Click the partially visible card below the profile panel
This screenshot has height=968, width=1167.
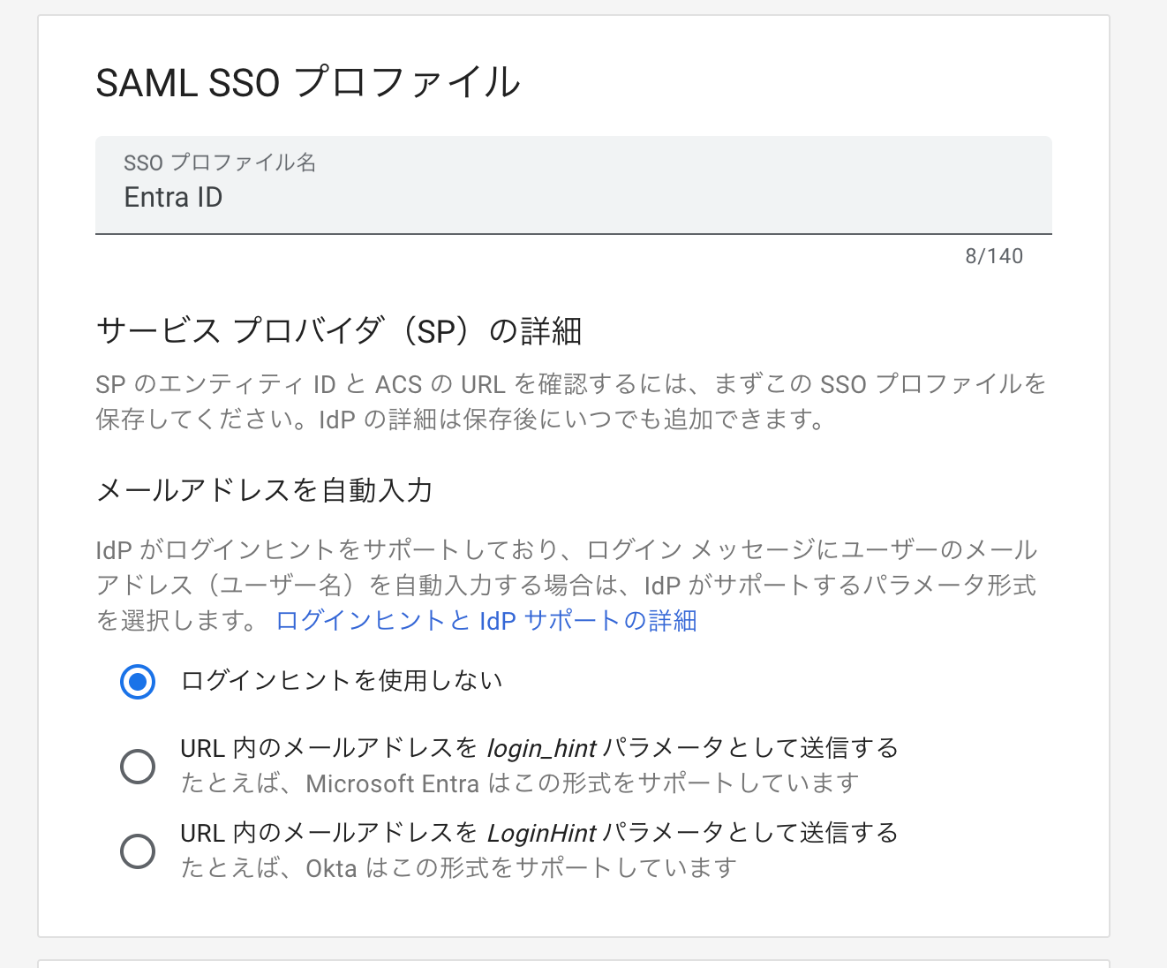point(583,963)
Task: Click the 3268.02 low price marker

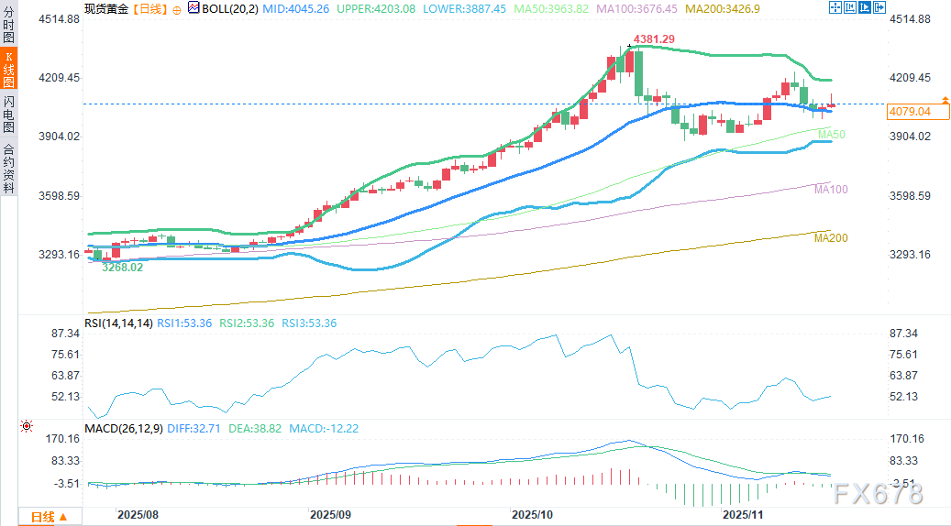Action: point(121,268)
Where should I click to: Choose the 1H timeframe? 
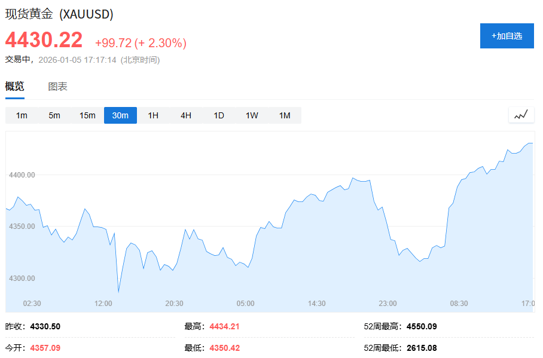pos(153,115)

......

(Try it)
No pictures belong in the copy; output every record exactly.

(Problem solution)
Click the partially visible card below the profile panel
This screenshot has height=968, width=1167.
point(583,963)
Task: Click the 3268.02 low price marker

Action: point(121,268)
Where should I click to: Choose the 1H timeframe? 
pos(153,115)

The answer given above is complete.